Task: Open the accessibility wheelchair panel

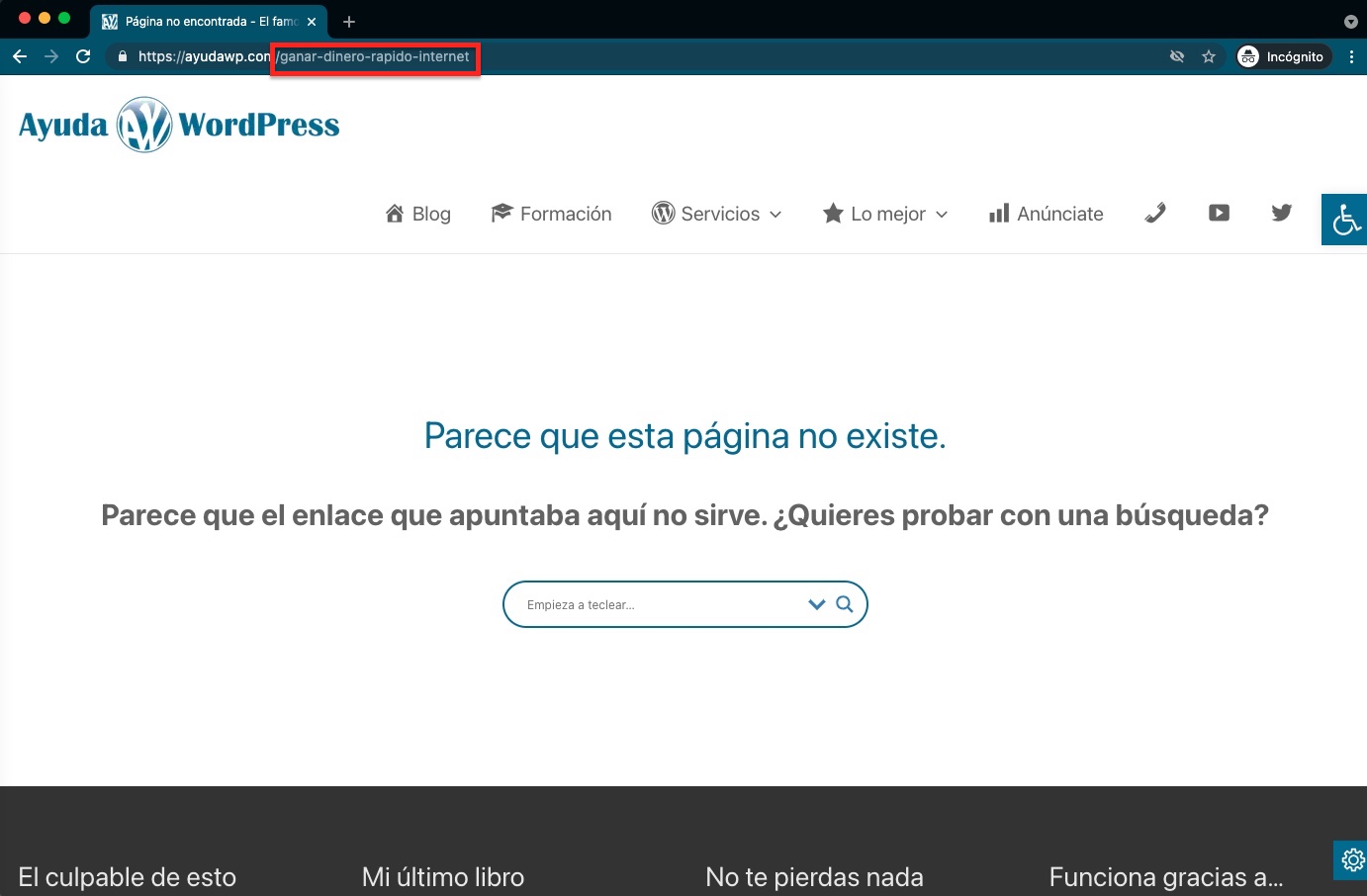Action: tap(1344, 220)
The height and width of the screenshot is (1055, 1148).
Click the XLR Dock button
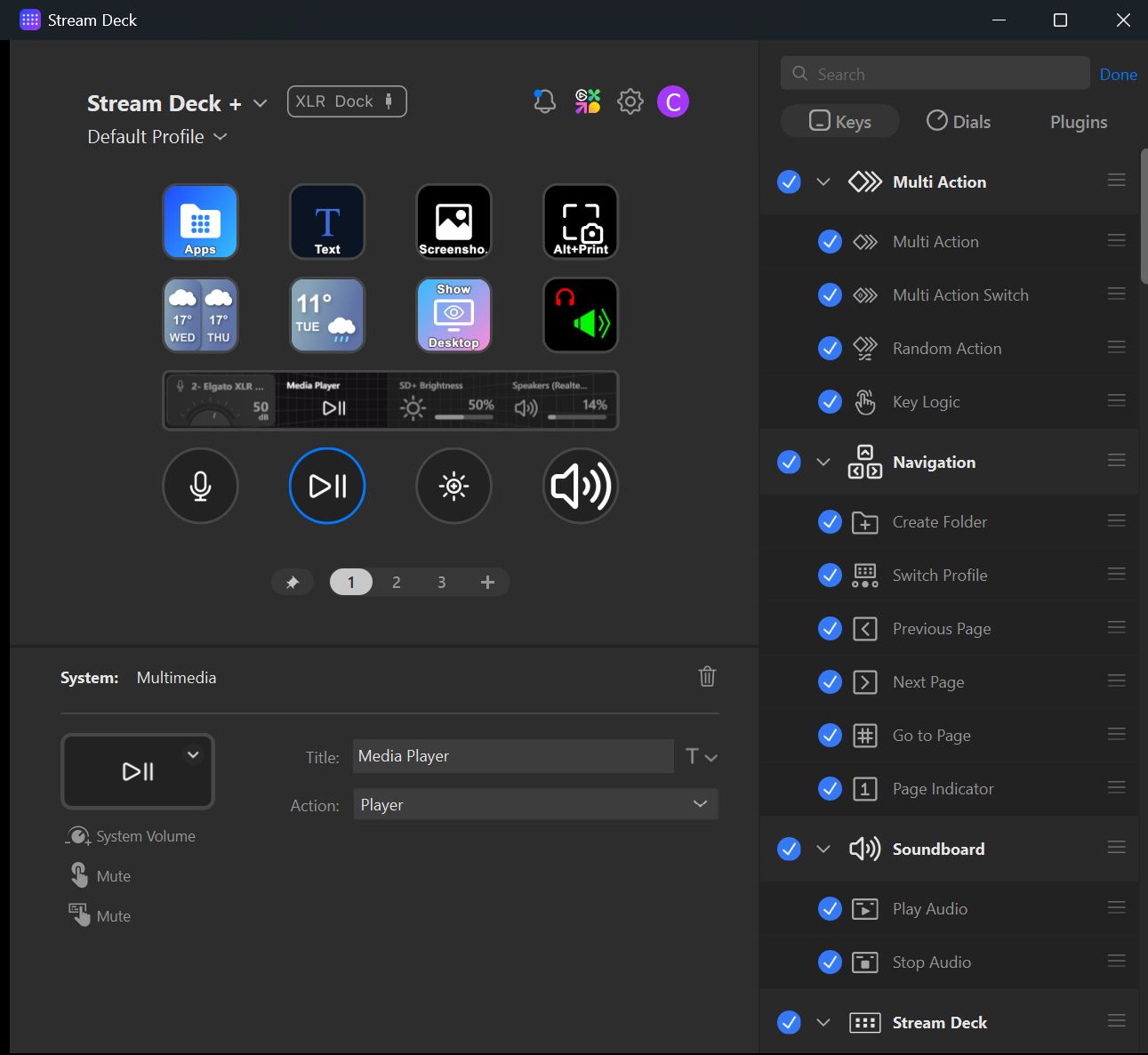pyautogui.click(x=347, y=101)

+ + + + +

[PROBLEM TO SOLVE] Reproduce each line of the records exactly, and omit every picture.

[ANSWER TO THIS TASK]
Task: Open the accessibility wheelchair panel

Action: tap(1344, 220)
The height and width of the screenshot is (1055, 1148).
Click the XLR Dock button
pyautogui.click(x=347, y=101)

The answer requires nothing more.